This summer the city has seen an increase in complaints about substandard housing. The problems within these homes  can range from no water hookups to dangerous, unauthorized structure modifications. The complaints come from either those who are living in rental properties or neighbors that recognize a problem is likely taking place. 

Community Development Director Jessica Scott said her department responded to three of these complaints last week.

“There are basic safety ordinances for anywhere you live,” Scott said. “You have to have running water for health and safety reasons. Your bedroom has to have a window so if your place catches on fire you can get out.”

She said the properties that do not have water either come from landlords who have not paid the water bill on properties where the water is supposed to be included in the rent or from properties where the city has denied water hookups because the building has already been condemned. 

“There have been cases where we’ve told the owner that we cannot hook up water because the building is uninhabitable but they’ll just rent it out anyway and tell the tenant to use the restroom somewhere else,” Scott said. 

Another recent problem has been people who illegally subdivide homes into smaller apartments. 

“Here lately we’ve had an influx of people going in and dividing their house into smaller rooms then renting them out,”  Scott said.
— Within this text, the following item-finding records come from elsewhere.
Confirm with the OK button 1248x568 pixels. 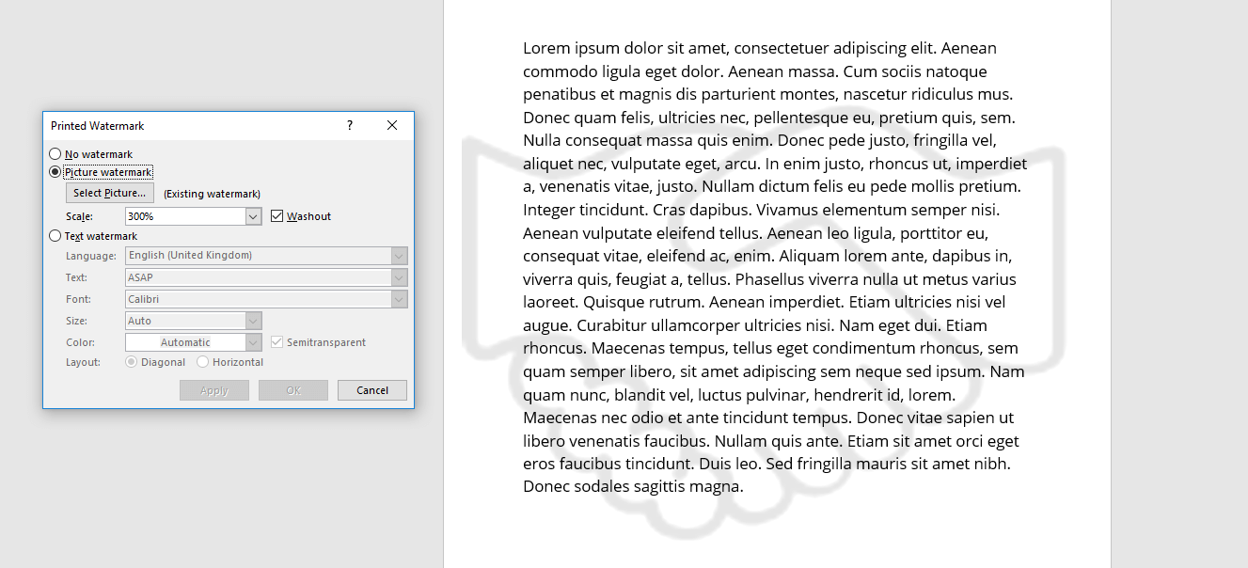(293, 390)
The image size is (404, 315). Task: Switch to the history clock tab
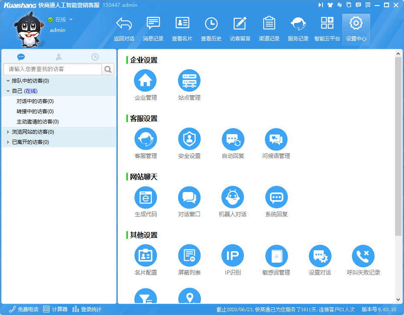click(95, 57)
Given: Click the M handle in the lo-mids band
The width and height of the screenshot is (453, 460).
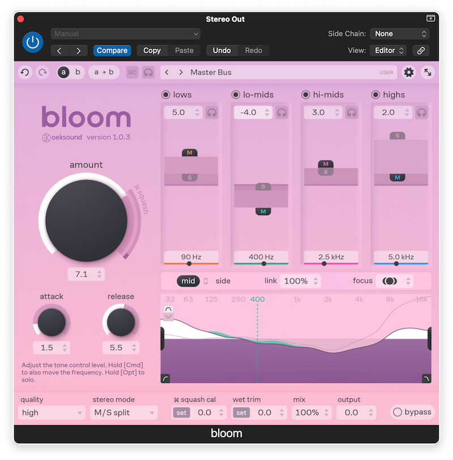Looking at the screenshot, I should click(x=262, y=211).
This can lead to “apartments” with no bathrooms and too many people living in a small space.

Assistant City Manager Kevin Boatright encouraged anyone who believes they may be renting a substandard home — or anyone who feels their neighbors might be living in a substandard home — to report it to Development Services. 

“We at the city, we’re not going to know there’s a problem unless they bring that to Development Services,” Boatright said. “Then they can either go visit the property to confirm violations or let the renter know their problem is outside the city’s purview and something to address with their landlord.”

Boatright said that sometimes renters are afraid to report violations out of fear of retaliation.

“I think sometimes people don’t let us know because they are afraid of being evicted, and they think if they come to us with a complaint the landlord might retaliate and they’ll have no place to live,” Boatright said.

Sometimes the situation is so bad the city has no choice but to force the renters to leave until the problem is corrected, and sometimes things are so bad the building gets condemned. Boatright said when that happens the city works with government and charitable agencies to find temporary accommodation and the landlords are fined.

“These people are preying on people with no other choices,” Scott said. “And then they (the landlords) come to us and say we’re picking on the poor. But no one should ever have to live like that. We’re just trying to help people as best we can.”